There are a few options to solve this problem. They are: 1) prehydride the powders before making the electrodes; 2) prehydride the electrodes; and 3) externally charge the electrodes electrochemically and assemble the cell. These options are not practical because: 1) prehydrided powders cannot be handled safely and are also susceptible to oxidation; 2) prehydrided electrodes will lose their integrity in the prehydriding chambers and are also highly susceptible to oxidation; and 3) externally charged electrodes will have both sides exposed to electrolyte thus compromising the integrity of the hydrophobic sealing layer. It is also difficult to prevent them from oxidizing.
Thus what is needed is a practical method of precharging/activating the electrode with hydrogen and electrode materials for performing such precharging/activation.
The present invention is a hydrogen storage alloy active material for the negative electrode of Ovonic instant startup/regenerative fuel cells. The active material includes a hydrogen storage alloy material with an additive, which, upon utilization of the active material in an anode of an alkaline electrolyte fuel cell, gives the anode added benefits, not attainable by using hydrogen storage alloy material alone. These added benefits include 1) precharge of the hydrogen storage material with hydrogen; 2) higher porosity/increased surface area/reduced electrode polarization at high currents; 3) simplified, faster activation of the hydrogen storage alloy; and 4) optionally, enhanced corrosion protection for the hydrogen storage alloy. These benefits are achieved by adding a water reactive chemical hydride to the hydrogen storage alloy used as the active material of the negative electrode of the alkaline fuel cell.

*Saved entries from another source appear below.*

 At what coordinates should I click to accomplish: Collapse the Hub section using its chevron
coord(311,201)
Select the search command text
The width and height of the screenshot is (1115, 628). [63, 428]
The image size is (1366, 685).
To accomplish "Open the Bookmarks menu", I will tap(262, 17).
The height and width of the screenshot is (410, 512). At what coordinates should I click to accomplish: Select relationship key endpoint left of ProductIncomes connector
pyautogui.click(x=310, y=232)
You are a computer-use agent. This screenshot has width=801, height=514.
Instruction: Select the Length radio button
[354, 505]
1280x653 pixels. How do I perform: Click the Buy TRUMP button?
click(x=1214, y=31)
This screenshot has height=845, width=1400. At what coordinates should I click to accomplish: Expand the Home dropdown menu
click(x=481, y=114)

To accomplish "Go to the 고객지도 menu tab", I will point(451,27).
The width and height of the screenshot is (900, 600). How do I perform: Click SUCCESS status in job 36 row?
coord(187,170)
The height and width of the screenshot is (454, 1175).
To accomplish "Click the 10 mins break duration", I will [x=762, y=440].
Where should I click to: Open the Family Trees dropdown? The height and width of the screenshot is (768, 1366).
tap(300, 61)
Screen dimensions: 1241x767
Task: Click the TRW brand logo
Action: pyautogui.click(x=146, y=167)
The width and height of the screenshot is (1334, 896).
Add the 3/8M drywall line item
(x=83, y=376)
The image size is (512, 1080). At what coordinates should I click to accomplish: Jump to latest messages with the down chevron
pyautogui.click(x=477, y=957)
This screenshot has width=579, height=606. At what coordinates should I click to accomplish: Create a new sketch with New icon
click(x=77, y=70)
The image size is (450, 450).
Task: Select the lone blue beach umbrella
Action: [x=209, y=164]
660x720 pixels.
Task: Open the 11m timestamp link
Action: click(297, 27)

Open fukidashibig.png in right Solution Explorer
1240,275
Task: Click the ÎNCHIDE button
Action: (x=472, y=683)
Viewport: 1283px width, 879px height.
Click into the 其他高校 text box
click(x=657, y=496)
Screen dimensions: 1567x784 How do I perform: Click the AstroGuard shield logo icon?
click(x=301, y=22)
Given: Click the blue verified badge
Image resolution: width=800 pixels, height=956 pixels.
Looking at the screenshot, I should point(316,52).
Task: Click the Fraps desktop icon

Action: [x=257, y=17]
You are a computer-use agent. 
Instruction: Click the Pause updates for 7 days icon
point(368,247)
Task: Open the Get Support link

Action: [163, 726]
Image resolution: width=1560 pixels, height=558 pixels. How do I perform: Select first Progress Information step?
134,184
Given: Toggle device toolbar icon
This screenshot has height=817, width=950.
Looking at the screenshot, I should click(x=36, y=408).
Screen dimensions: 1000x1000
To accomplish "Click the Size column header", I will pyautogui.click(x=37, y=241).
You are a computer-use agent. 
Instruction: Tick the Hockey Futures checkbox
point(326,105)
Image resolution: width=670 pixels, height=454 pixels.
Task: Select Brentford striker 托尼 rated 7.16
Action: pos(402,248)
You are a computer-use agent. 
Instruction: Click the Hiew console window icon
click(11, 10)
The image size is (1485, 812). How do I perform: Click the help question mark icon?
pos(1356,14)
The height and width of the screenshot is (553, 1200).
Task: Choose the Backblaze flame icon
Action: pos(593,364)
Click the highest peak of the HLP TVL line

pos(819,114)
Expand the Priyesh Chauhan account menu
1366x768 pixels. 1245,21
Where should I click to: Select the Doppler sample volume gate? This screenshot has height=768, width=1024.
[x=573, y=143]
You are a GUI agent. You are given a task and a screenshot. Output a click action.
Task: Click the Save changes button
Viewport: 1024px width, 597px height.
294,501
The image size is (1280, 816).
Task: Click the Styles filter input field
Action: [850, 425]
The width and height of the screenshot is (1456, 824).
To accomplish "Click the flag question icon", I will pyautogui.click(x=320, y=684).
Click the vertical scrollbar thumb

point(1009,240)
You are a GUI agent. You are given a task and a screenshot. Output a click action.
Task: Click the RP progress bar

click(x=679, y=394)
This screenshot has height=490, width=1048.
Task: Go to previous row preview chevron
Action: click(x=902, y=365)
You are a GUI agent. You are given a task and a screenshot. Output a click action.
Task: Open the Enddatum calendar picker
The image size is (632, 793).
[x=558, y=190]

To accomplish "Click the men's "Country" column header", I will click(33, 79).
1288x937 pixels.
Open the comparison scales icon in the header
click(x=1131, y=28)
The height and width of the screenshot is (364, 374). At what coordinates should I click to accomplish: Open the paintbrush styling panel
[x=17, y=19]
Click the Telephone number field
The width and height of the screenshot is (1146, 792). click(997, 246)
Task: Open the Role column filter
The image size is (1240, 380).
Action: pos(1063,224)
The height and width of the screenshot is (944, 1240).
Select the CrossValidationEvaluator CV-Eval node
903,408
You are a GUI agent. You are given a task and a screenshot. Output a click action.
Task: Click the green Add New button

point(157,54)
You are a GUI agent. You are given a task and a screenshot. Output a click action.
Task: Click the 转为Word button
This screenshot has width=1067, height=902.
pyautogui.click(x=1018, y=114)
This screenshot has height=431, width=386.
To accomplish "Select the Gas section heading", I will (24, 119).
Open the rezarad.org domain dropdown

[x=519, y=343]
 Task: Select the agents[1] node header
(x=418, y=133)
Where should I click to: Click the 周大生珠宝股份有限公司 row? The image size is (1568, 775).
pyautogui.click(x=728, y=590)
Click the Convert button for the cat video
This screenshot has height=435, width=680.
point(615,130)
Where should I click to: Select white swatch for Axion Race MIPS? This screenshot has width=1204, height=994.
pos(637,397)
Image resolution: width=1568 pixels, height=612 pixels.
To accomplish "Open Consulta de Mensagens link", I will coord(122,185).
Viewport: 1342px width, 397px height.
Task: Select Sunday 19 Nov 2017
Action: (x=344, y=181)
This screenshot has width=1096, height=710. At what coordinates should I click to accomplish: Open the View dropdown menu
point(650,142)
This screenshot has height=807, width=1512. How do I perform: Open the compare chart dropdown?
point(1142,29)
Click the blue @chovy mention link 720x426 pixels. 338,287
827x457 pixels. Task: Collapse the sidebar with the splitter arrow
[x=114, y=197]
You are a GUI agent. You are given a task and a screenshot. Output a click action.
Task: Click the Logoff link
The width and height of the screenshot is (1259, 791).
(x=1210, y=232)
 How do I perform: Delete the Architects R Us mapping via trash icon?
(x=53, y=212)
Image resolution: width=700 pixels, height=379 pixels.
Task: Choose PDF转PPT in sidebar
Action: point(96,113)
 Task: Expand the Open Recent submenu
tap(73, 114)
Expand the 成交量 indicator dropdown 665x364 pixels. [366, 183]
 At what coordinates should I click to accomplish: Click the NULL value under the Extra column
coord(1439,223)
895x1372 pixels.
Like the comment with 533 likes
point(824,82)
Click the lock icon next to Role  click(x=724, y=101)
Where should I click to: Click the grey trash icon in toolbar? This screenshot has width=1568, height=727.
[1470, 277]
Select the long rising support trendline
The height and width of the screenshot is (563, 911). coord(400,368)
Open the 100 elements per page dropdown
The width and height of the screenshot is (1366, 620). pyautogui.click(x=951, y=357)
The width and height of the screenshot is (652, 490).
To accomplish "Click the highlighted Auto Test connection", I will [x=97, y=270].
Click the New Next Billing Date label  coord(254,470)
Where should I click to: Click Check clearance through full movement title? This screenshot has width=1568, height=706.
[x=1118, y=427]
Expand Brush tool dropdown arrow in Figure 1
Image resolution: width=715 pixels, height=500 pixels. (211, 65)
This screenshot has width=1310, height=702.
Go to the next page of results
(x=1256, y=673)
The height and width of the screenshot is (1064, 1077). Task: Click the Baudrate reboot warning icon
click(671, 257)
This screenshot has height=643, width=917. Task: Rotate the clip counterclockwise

An example of such a chemical hydride is sodium borohydride. Other chemical hydrides, such as alkali and alkaline earth metal hydrides may be used. Examples of such hydrides are LiAl hydrides (LiAlH6), KH, NaH, and CaNi5H6. All of these chemical hydride will serve the same basic purpose. The chemical hydrides are chosen such that they are unstable in the presence of water and react therewith to produce hydrogen. Preferably the chemical hydride is stable in air. The chemical hydride should be selected such that its reaction byproduct with water minimally has no deleterious effect on the fuel cell operation and may be selected such that its byproduct has a beneficial effect (such as corrosion inhibition) on the fuel cell. In any event, the byproduct should at least be inert to the fuel cell""s main chemical reactions for converting hydrogen and oxygen into water and energy.